Starting at a relatively young age, Inglis had been a professional mountaineer and member of an alpine rescue team based in his home country of New Zealand. He was already a gifted and highly experienced mountaineer when he spent twelve days on New Zealand’s Mount Cook, after being caught high on the mountain with his partner in an extended blizzard before they were finally rescued. As a result, severe frostbite brought an end to his legs and feet (from the knee down). While undergoing a brutally painful and lengthy rehab, he was fitted with prosthetics and began the long road back to seeking adventure.
Fast forward to the mid-2000’s when Inglis made the decision to be the first double amputee to reach the summit of Mt. Everest and went about joining an experienced team, several of whom had summited Everest on two or more occasions and were old friends. Anymore, most people are familiar with Everest, the tallest of the world’s 8,000 meter peaks at over 29,000 feet ASL (Above Sea Level) and the endless stream of climbers of all ability levels who make the attempt each climbing season (lasting just a few months). From both an ecological and spiritual standpoint, the mountain is truly under siege. Strewn everywhere are non-biodegradable trash such as plastic water bottles and used oxygen cylinders from around base camp at 17,000 feet to the furthest reaches of the mountain, a testament to the thousands of people who have attempted the climb. Only a fraction have made it safely to the summit and the return cimb down.
Inglis and his team which included a climber known as “Cowboy” who had designed and fabricated Inglis’s highly specialized climbing legs were well funded and well prepared, enough so that they were able to contribute $80,000 to a charitable group that involves amputees. The team had ample media coverage commensurate with covering such a huge human interested story. I can recall the ferver surrounding the climb as the date closed in. There aren’t many “firsts” remaining on Everest or, for that matter, in mountaineering, adventure or extreme sports, discovery, or exploration in general. The turn of the twentieth century and the twenty years on either side were banner times with the races for the poles, polar travel, arctic and antarctic attempts and crossings. It seems that “firsts abounded”. We even made it into space by the late 1960’s. Everest is not considered the most difficult of the 8,000 meter peaks. Though they are seldom used, there are far more difficult routes on the mountain than the one taken by probably 99% of the people attempting the climb. In comparison, K2 has an unbelievably low success rate coupled with the highest death rate which is one in every four climbers. With that in mind, it’s all but inconceivable that people attempt it at all. Imagine being a father or mother and having your adventure seeking husband or wife inform you that they’ve made their decision and will be joining their team of three or five others to climb K2 during the next climbing season.

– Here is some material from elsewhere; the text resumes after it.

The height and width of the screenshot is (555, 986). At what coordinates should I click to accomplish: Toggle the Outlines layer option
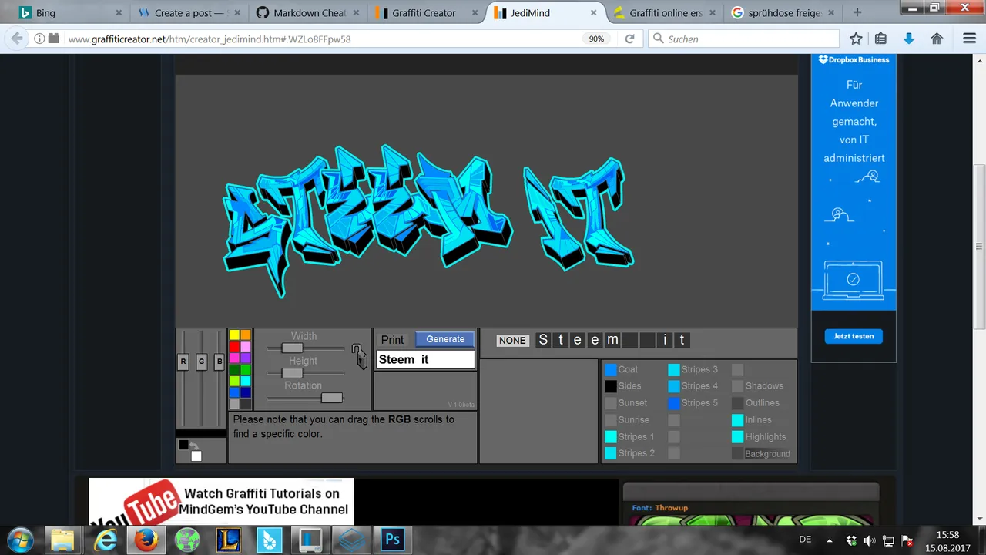point(761,403)
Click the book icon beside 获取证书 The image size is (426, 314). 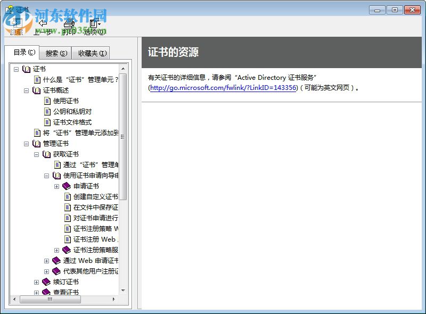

In the 1970’s with the world’s climbing community saying it was impossible to do Everest without oxygen, a forty year old debate, German-Italian Reinhold Messner, one of the all-time best mountaineers not only proved them wrong once, but twice while taking one of the most difficult, but direct routes up the mountain unaided by the use of oxygen. These were feats that went unchallenged until a super-climber named Ed Visteurs repeated it sometime in the early 1990’s. So, attempting to climb Everest while being a double amputee would garner a lot of press and the climb was followed by millions.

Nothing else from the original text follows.